Wednesday, May 23, 2018

The In-between Gender That is Ok




My primary physician is a transwoman. My electrologist is a transwoman. I attend a monthly transwomen pizza party where we casually talk about the trans experience. As I mentioned a while back, I personally don’t think of myself as a transwoman. I think of myself as a gender-variant, gender non-conforming individual who is going through a feminization process and who now presents in public both in androgynous form and, depending on the day of the week, in a more traditional male or female form.

When I strut down a busy New York City sidewalk wearing my dark sunglasses, my woman’s booties, woman’s cropped leather jacket, and tight jeans as my long hair blows in the wind I see guys look at me differently than when I presented in a more traditionally male form. It’s a curious look. A look that is hard to read but could be interpreted as “well this guy can’t be a straight dude.” And let’s be honest, they are correct to assume that in this case. Their looks seem to say “we are going to put this person in the “other” category. Being that I consider myself a non-binary individual those looks don’t bother me a bit.

I’m lucky that I live in New York City where it’s less fearful for trans individuals who don’t “pass,” where you don’t have to fear for your safety just because you have been put in the “other” category. That privilege never escapes me.

**INFORMATION SUPPLIED:**
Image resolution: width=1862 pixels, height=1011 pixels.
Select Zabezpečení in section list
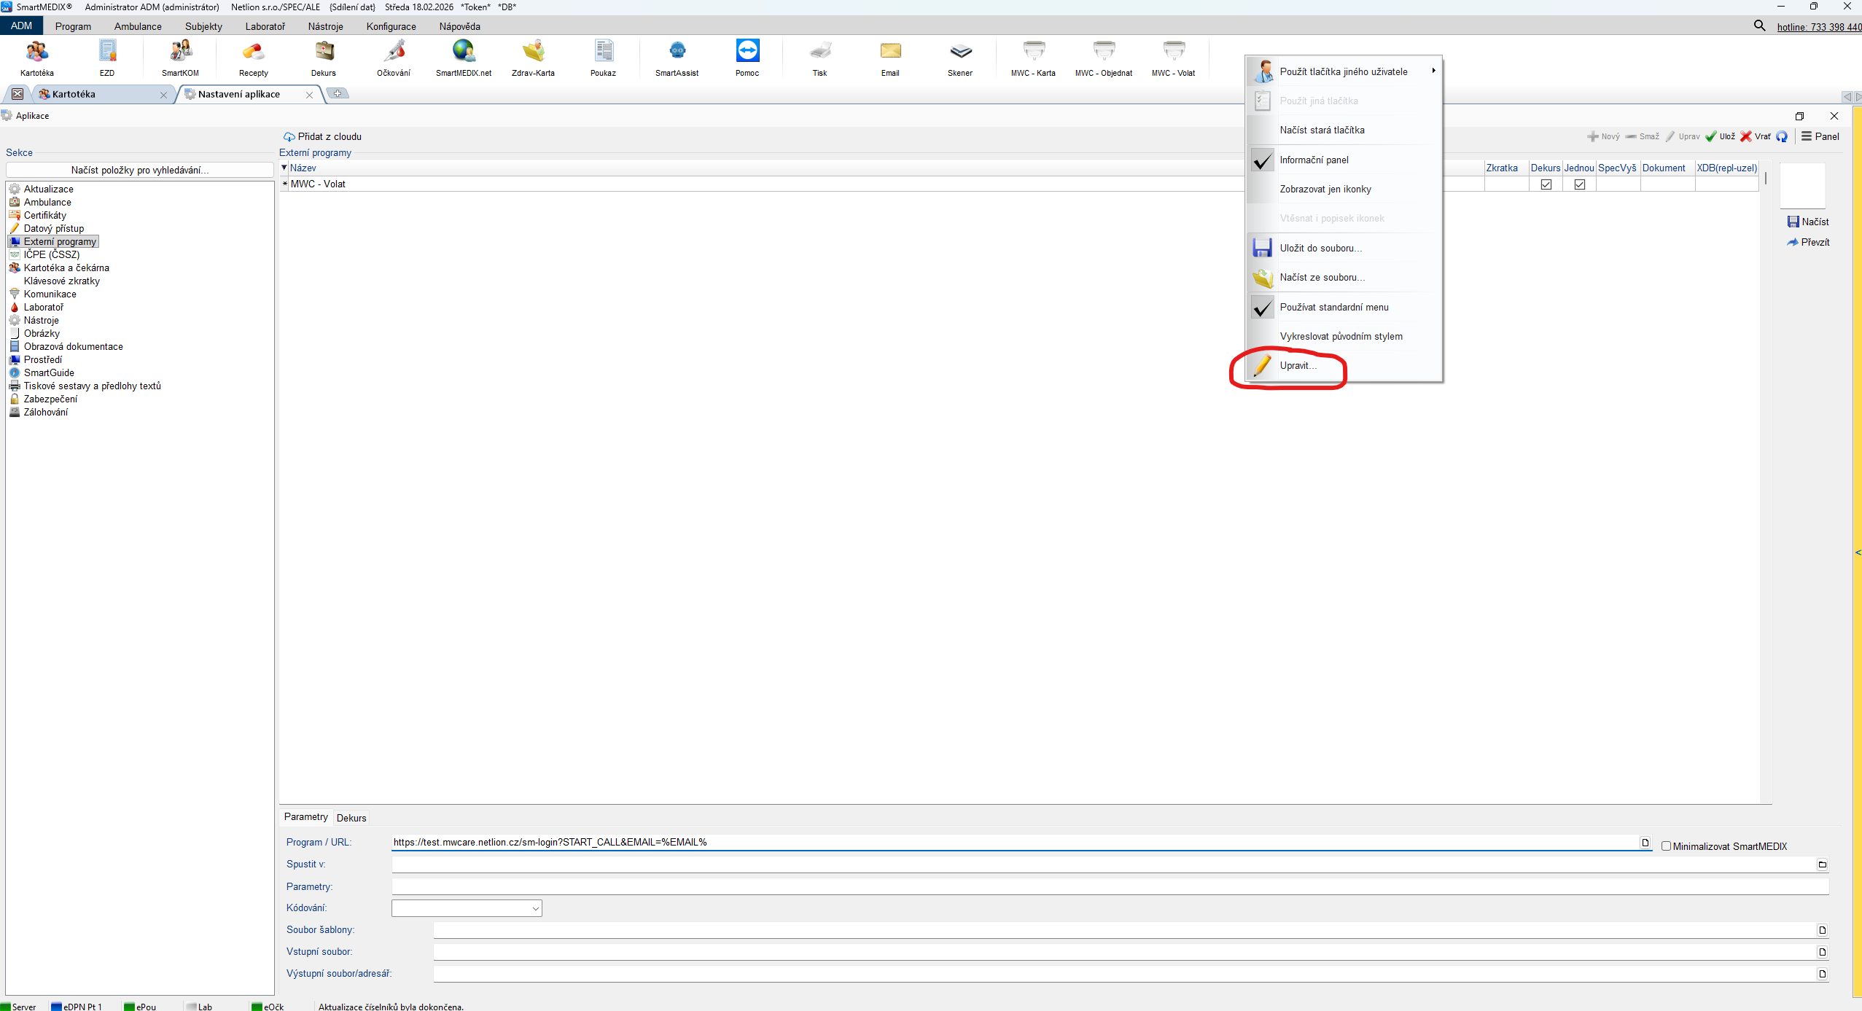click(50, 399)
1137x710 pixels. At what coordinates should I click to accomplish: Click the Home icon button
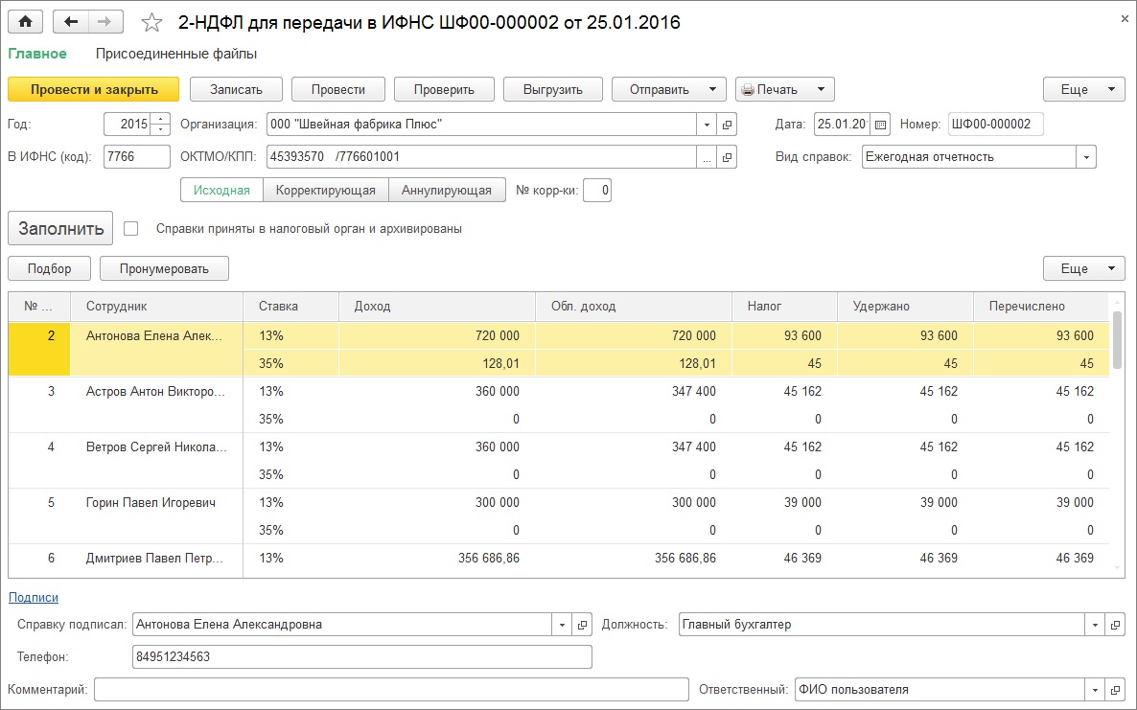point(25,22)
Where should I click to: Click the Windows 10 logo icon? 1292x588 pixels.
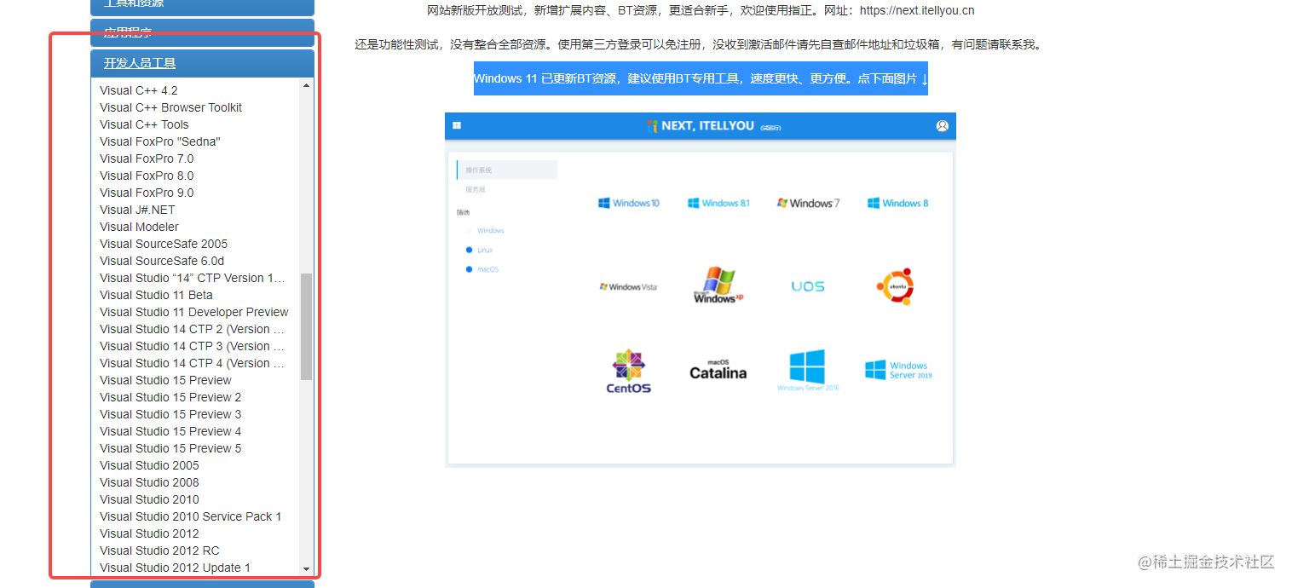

**REQUEST 1:** In the blog post above, rewrite the paragraph beginning "When I strut down a busy New York City sidewalk" more briefly while keeping its main facts.
**REQUEST 2:** Name every item of clothing or accessory the blog post says the writer wears on the New York City sidewalk.

**TASK RESPONSE 1:** Walking down a busy New York City sidewalk in dark sunglasses, women's booties, a women's cropped leather jacket and tight jeans, with long hair blowing, I notice men look at me differently than when I presented as more traditionally male. Their curious look seems to say I can't be a straight man, which is correct, and that I belong in an "other" category. As a non-binary person, I'm not bothered by those looks.

**TASK RESPONSE 2:**
- dark sunglasses
- woman's booties
- woman's cropped leather jacket
- tight jeans